Given records:
####################

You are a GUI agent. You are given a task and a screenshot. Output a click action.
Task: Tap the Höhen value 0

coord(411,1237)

####################

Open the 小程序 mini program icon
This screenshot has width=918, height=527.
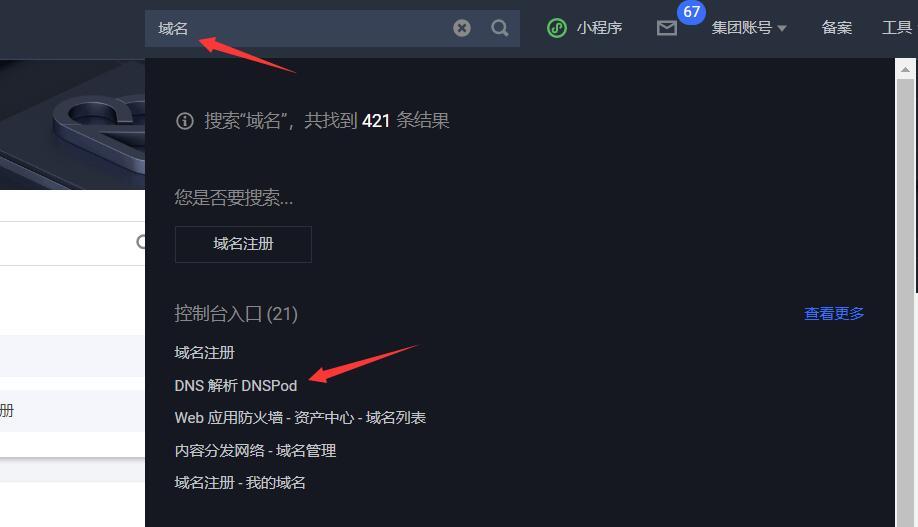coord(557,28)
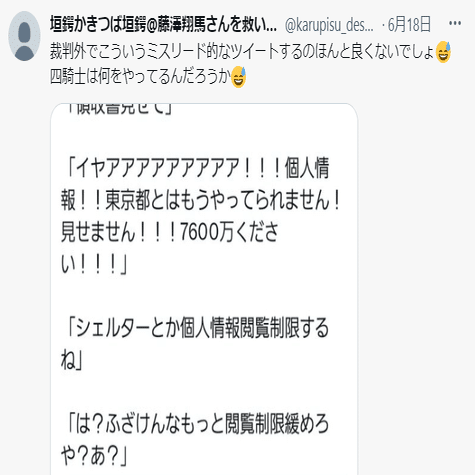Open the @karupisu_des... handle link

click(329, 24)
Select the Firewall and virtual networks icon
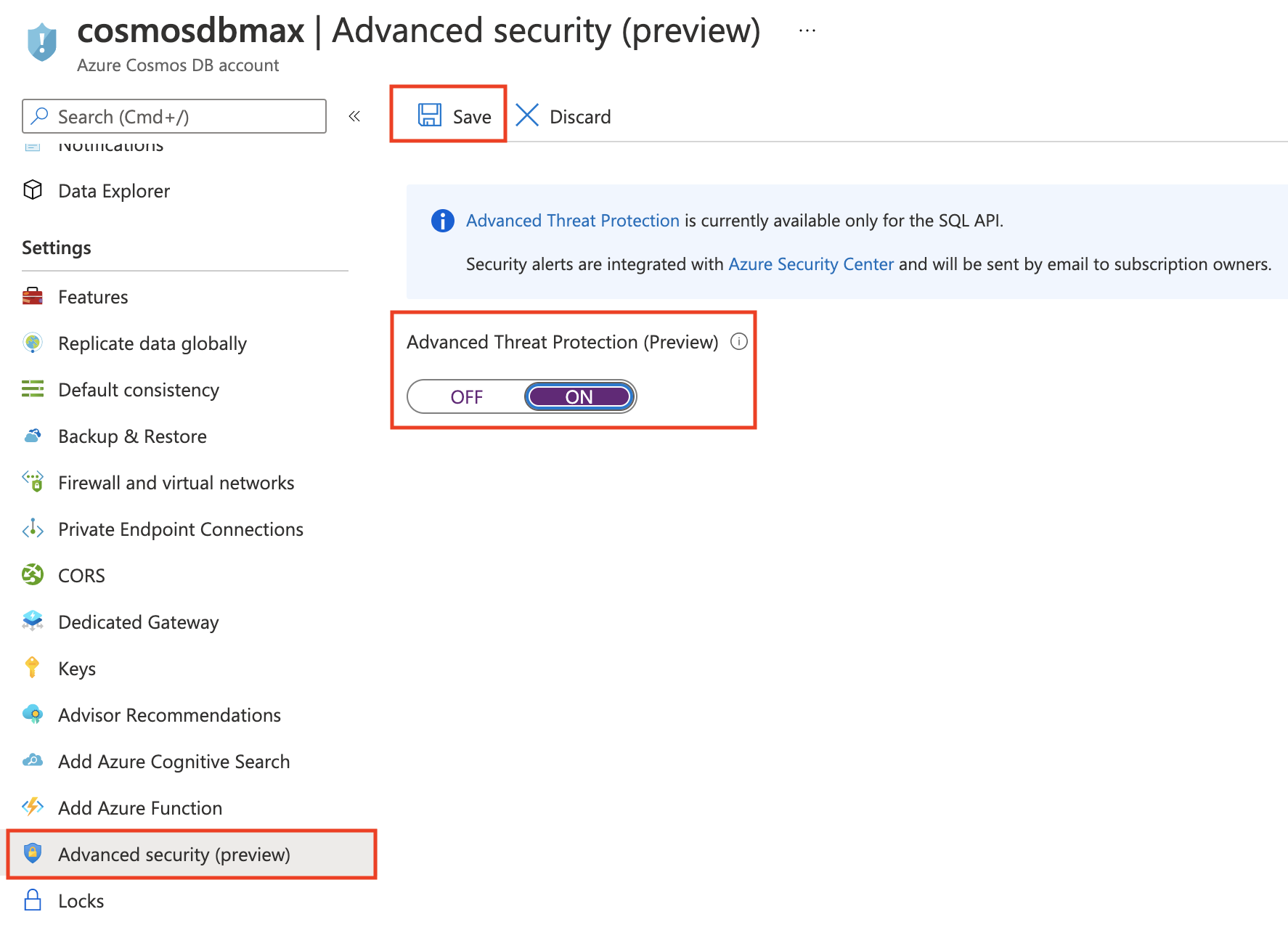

####################

What to work on: Using the entries above, reproduce word for word only the lines from the one that contains "Open the 小程序 mini program icon" to the one that contains "Select the Firewall and virtual networks icon", both ends included, and drop every picture.

Written solution:
Open the 小程序 mini program icon
This screenshot has width=918, height=527.
coord(557,28)
Open the @karupisu_des... handle link

click(329, 24)
Select the Firewall and virtual networks icon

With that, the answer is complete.